THE TASK: Rewrite the records below with every "Privacy Policy" changed to "Privacy Notice" and everything else left the same. Don't include the pictures in your answer.

(Location data for elements and text)
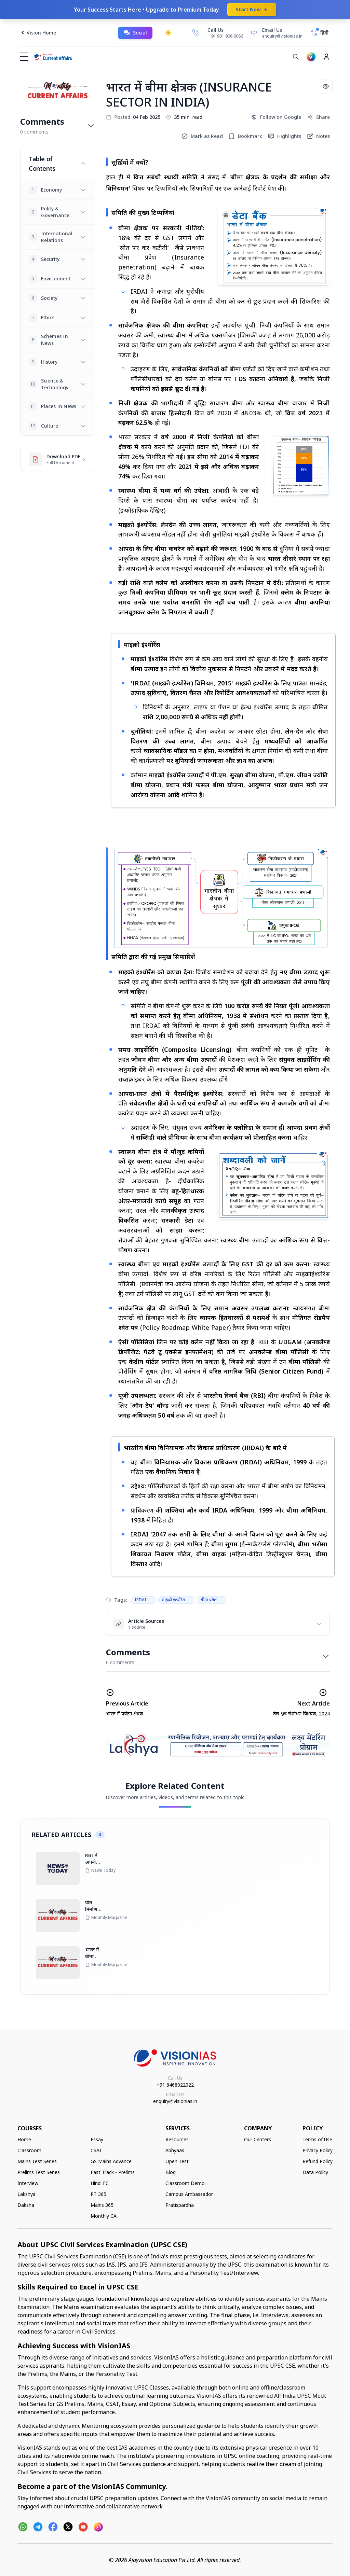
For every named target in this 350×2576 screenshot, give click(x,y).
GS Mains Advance (111, 2161)
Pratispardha (179, 2205)
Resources (177, 2139)
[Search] (296, 57)
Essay (97, 2139)
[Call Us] (196, 33)
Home (24, 2139)
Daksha (25, 2205)
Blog (170, 2172)
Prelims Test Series (38, 2172)
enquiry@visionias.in (175, 2101)
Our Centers (257, 2139)
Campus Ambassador (189, 2194)
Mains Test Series (37, 2161)
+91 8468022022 (175, 2084)
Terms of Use (317, 2139)
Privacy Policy (317, 2150)
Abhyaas (174, 2150)
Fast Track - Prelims (113, 2172)
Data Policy (315, 2172)
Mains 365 (102, 2205)
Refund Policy (317, 2161)
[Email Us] (275, 33)
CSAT (96, 2150)
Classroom (29, 2150)
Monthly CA (104, 2216)
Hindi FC (100, 2183)
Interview (27, 2183)
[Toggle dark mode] (168, 32)
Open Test (177, 2161)
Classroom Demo (185, 2183)
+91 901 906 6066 (226, 36)
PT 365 (98, 2194)
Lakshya (26, 2194)
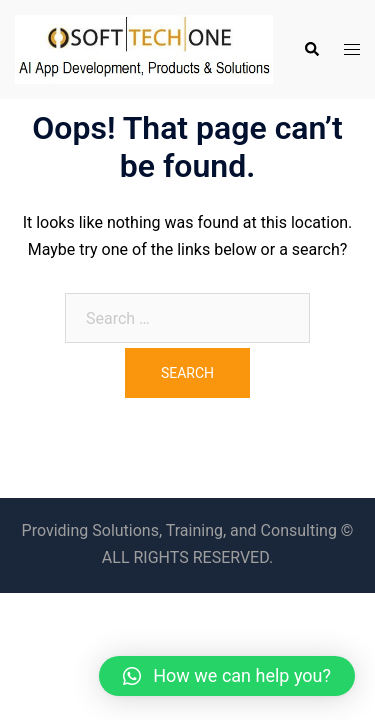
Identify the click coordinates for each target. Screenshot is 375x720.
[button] (227, 676)
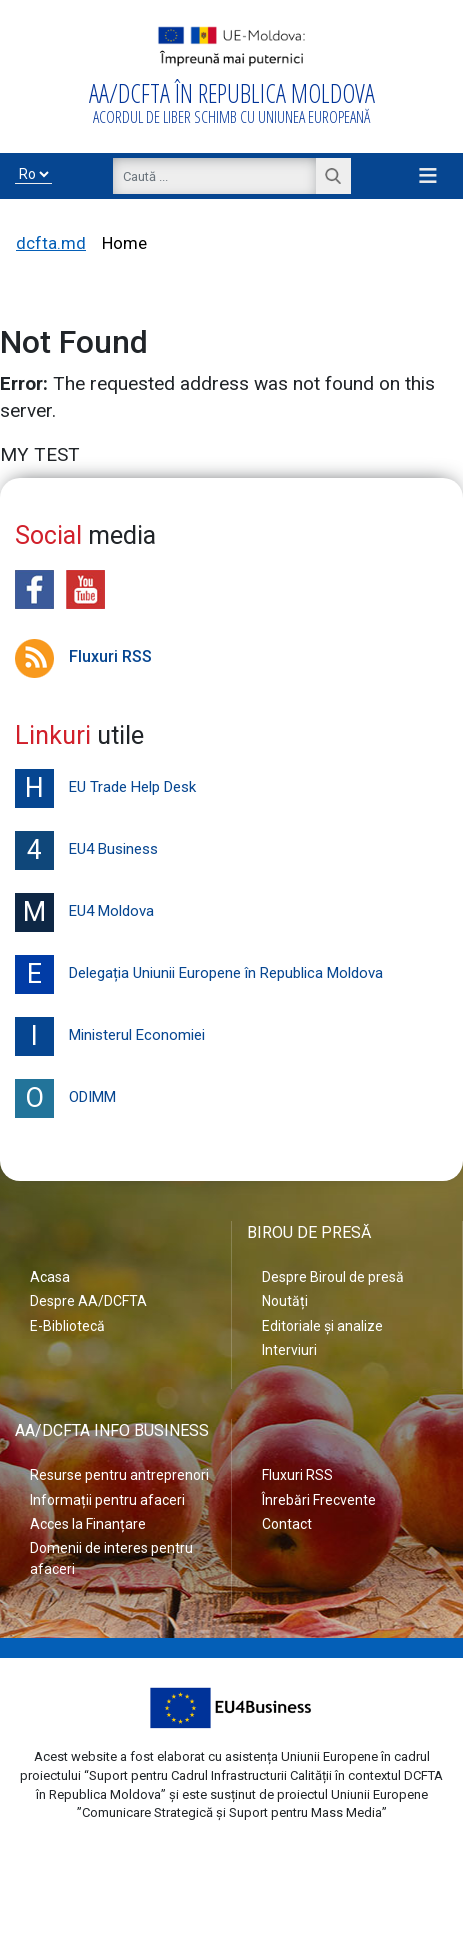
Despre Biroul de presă (333, 1277)
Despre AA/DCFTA (88, 1301)
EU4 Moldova (84, 912)
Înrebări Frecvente (319, 1500)
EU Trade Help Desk (105, 788)
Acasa (50, 1277)
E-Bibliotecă (67, 1326)
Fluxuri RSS (83, 656)
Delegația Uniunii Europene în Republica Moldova (199, 974)
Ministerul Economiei (110, 1036)
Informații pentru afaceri (107, 1500)
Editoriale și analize (322, 1326)
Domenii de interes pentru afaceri (111, 1558)
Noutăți (285, 1301)
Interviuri (289, 1350)
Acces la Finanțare (88, 1524)
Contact (287, 1524)
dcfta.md (51, 243)
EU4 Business (86, 850)
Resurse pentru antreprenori (119, 1475)
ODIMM (65, 1098)
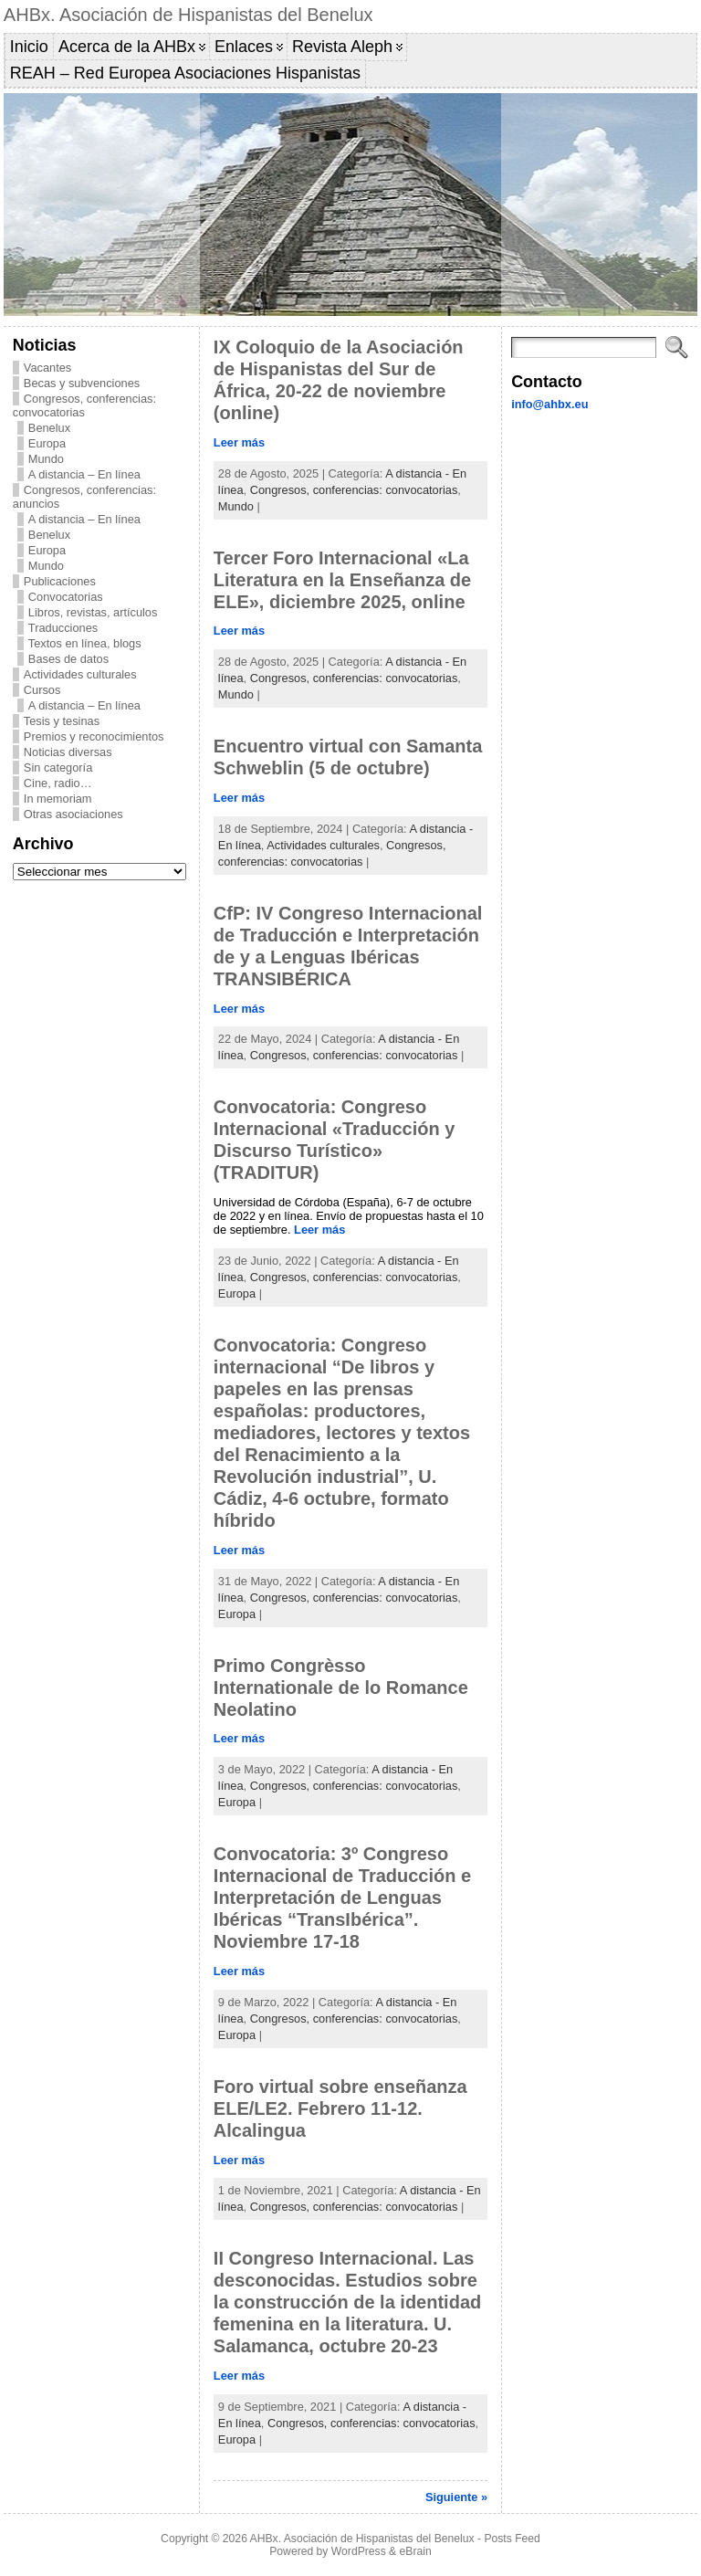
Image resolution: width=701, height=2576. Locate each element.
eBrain (416, 2551)
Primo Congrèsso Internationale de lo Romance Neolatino (341, 1687)
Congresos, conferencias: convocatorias (84, 405)
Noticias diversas (68, 752)
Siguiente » (456, 2497)
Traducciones (63, 628)
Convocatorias (65, 597)
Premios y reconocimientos (94, 736)
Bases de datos (68, 659)
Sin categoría (58, 767)
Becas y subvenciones (82, 383)
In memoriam (58, 798)
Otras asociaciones (73, 814)
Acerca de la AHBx (126, 46)
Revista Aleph (342, 46)
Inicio (29, 46)
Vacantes (47, 367)
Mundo (46, 459)
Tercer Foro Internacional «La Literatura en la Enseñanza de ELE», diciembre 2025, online (342, 580)
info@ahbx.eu (549, 404)
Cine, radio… (58, 783)
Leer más (239, 442)
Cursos (42, 690)
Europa (47, 443)
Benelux (49, 428)
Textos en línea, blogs (84, 643)
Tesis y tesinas (61, 721)
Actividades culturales (80, 674)
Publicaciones (60, 581)
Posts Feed (512, 2538)
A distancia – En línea (84, 474)
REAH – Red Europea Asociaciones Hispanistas (185, 73)
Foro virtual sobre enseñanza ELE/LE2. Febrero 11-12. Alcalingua (340, 2108)
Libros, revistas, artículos (93, 612)
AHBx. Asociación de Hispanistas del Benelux (188, 15)
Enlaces (243, 46)
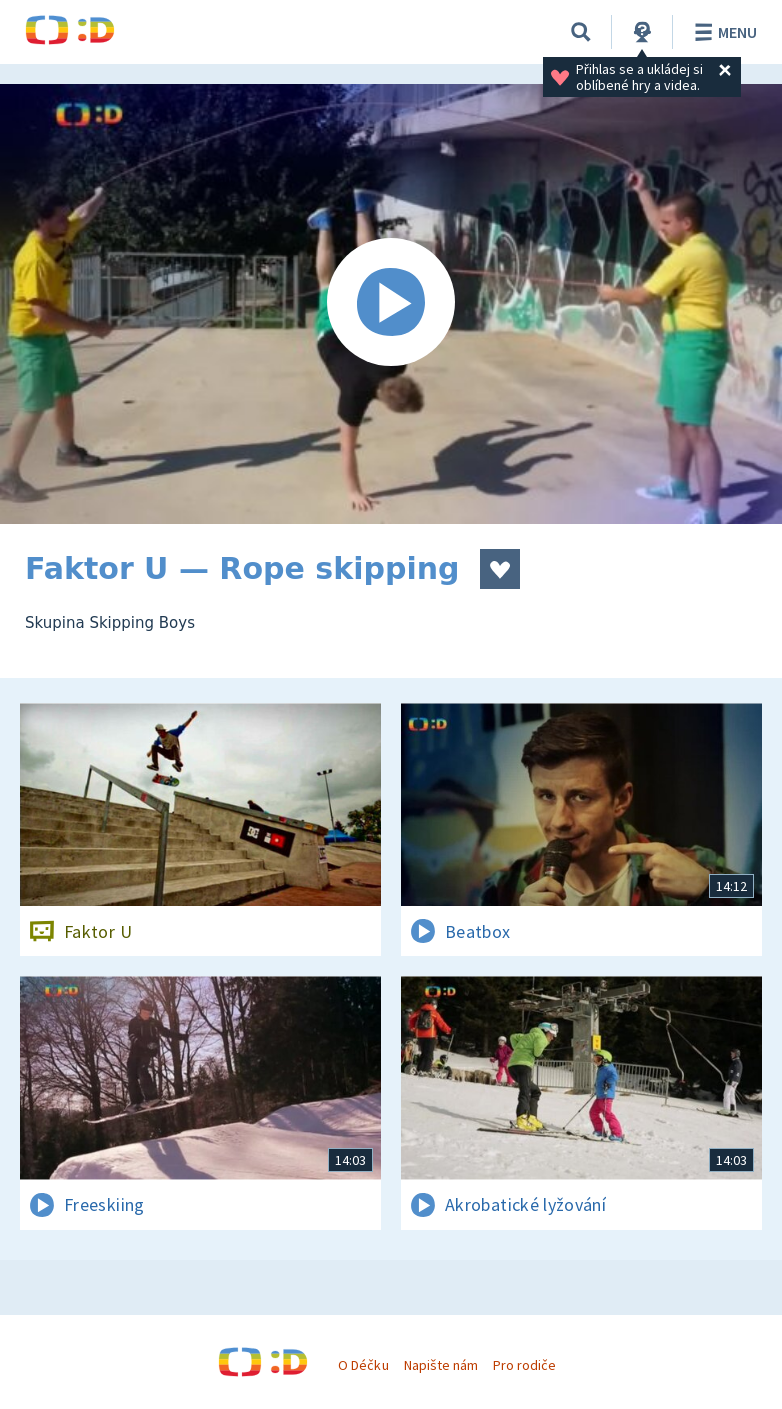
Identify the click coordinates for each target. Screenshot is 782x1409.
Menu (722, 32)
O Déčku (363, 1365)
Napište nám (441, 1365)
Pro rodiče (524, 1365)
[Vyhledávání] (581, 32)
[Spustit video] (391, 304)
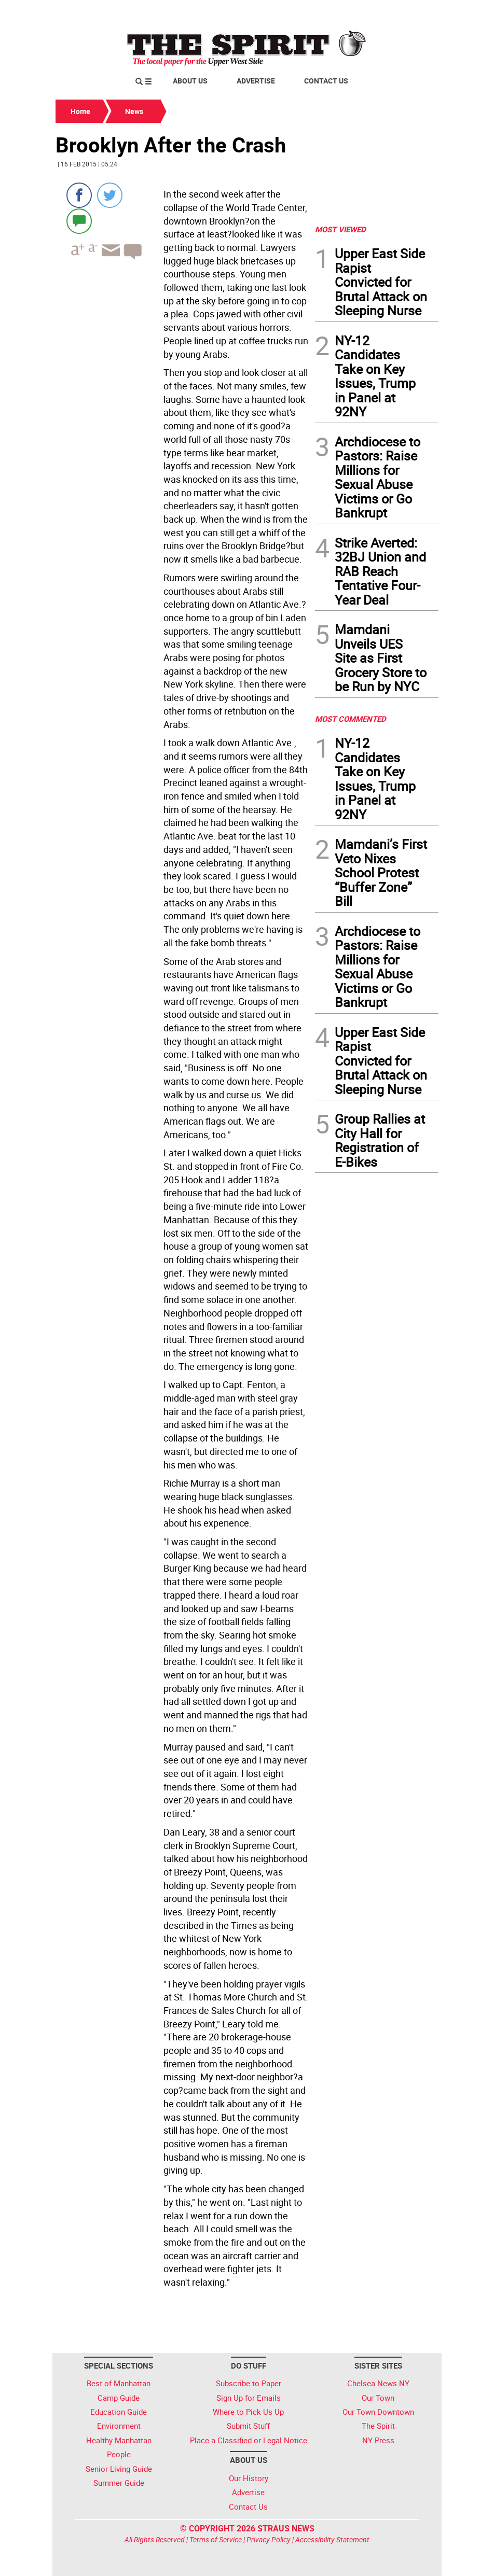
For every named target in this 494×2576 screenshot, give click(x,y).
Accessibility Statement (332, 2539)
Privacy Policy (268, 2539)
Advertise (256, 81)
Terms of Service (215, 2539)
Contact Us (326, 81)
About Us (190, 81)
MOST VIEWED (340, 229)
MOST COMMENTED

SOLUTION TO THIS PROBLEM:
For every named target in this 350×2576 screenshot, give click(x,y).
GS Mains Advance (111, 2161)
Pratispardha (179, 2205)
Resources (177, 2139)
[Search] (296, 57)
Essay (97, 2139)
[Call Us] (196, 33)
Home (24, 2139)
Daksha (25, 2205)
Blog (170, 2172)
Prelims Test Series (38, 2172)
enquiry@visionias.in (175, 2101)
Our Centers (257, 2139)
Campus Ambassador (189, 2194)
Mains Test Series (37, 2161)
+91 8468022022 (175, 2084)
Terms of Use (317, 2139)
Privacy Notice (317, 2150)
Abhyaas (174, 2150)
Fast Track - Prelims (113, 2172)
Data Policy (315, 2172)
Mains 365 (102, 2205)
Refund Policy (317, 2161)
[Email Us] (275, 33)
CSAT (96, 2150)
Classroom (29, 2150)
Monthly CA (104, 2216)
Hindi FC (100, 2183)
Interview (27, 2183)
[Toggle dark mode] (168, 32)
Open Test (177, 2161)
Classroom Demo (185, 2183)
+91 901 906 6066 (226, 36)
PT 365 (98, 2194)
Lakshya (26, 2194)
Identify the click coordinates for each target. Screenshot is 375x720.
[button] (227, 676)
Despre Biroul de presă (333, 1277)
Despre AA/DCFTA (88, 1301)
EU4 Moldova (84, 912)
Înrebări Frecvente (319, 1500)
EU Trade Help Desk (105, 788)
Acasa (50, 1277)
E-Bibliotecă (67, 1326)
Fluxuri RSS (83, 656)
Delegația Uniunii Europene în Republica Moldova (199, 974)
Ministerul Economiei (110, 1036)
Informații pentru afaceri (107, 1500)
Editoriale și analize (322, 1326)
Domenii de interes pentru afaceri (111, 1558)
Noutăți (285, 1301)
Interviuri (289, 1350)
Acces la Finanțare (88, 1524)
Contact (287, 1524)
dcfta.md (51, 243)
EU4 Business (86, 850)
Resurse pentru antreprenori (119, 1475)
ODIMM (65, 1098)
Image resolution: width=701, height=2576. Locate each element.
eBrain (416, 2551)
Primo Congrèsso Internationale de lo Romance Neolatino (341, 1687)
Congresos, conferencias: convocatorias (84, 405)
Noticias diversas (68, 752)
Siguiente » (456, 2497)
Traducciones (63, 628)
Convocatorias (65, 597)
Premios y reconocimientos (94, 736)
Bases de datos (68, 659)
Sin categoría (58, 767)
Becas y subvenciones (82, 383)
In memoriam (58, 798)
Otras asociaciones (73, 814)
Acerca de la AHBx (126, 46)
Revista Aleph (342, 46)
Inicio (29, 46)
Vacantes (47, 367)
Mundo (46, 459)
Tercer Foro Internacional «La Literatura en la Enseñanza de ELE», diciembre 2025, online (342, 580)
info@ahbx.eu (549, 404)
Cine, radio… (58, 783)
Leer más (239, 442)
Cursos (42, 690)
Europa (47, 443)
Benelux (49, 428)
Textos en línea, blogs (84, 643)
Tesis y tesinas (61, 721)
Actividades culturales (80, 674)
Publicaciones (60, 581)
Posts Feed (512, 2538)
A distancia – En línea (84, 474)
REAH – Red Europea Asociaciones Hispanistas (185, 73)
Foro virtual sobre enseñanza ELE/LE2. Febrero 11-12. Alcalingua (340, 2108)
Libros, revistas, artículos (93, 612)
AHBx. Asociación de Hispanistas del Benelux (188, 15)
Enlaces (243, 46)
Identify the click coordinates for each target. Screenshot is 782x1409.
Menu (722, 32)
O Déčku (363, 1365)
Napište nám (441, 1365)
Pro rodiče (524, 1365)
[Vyhledávání] (581, 32)
[Spustit video] (391, 304)
For every named target in this 494×2576 screenshot, give click(x,y).
Accessibility Statement (332, 2539)
Privacy Notice (268, 2539)
Advertise (256, 81)
Terms of Service (215, 2539)
Contact Us (326, 81)
About Us (190, 81)
MOST VIEWED (340, 229)
MOST COMMENTED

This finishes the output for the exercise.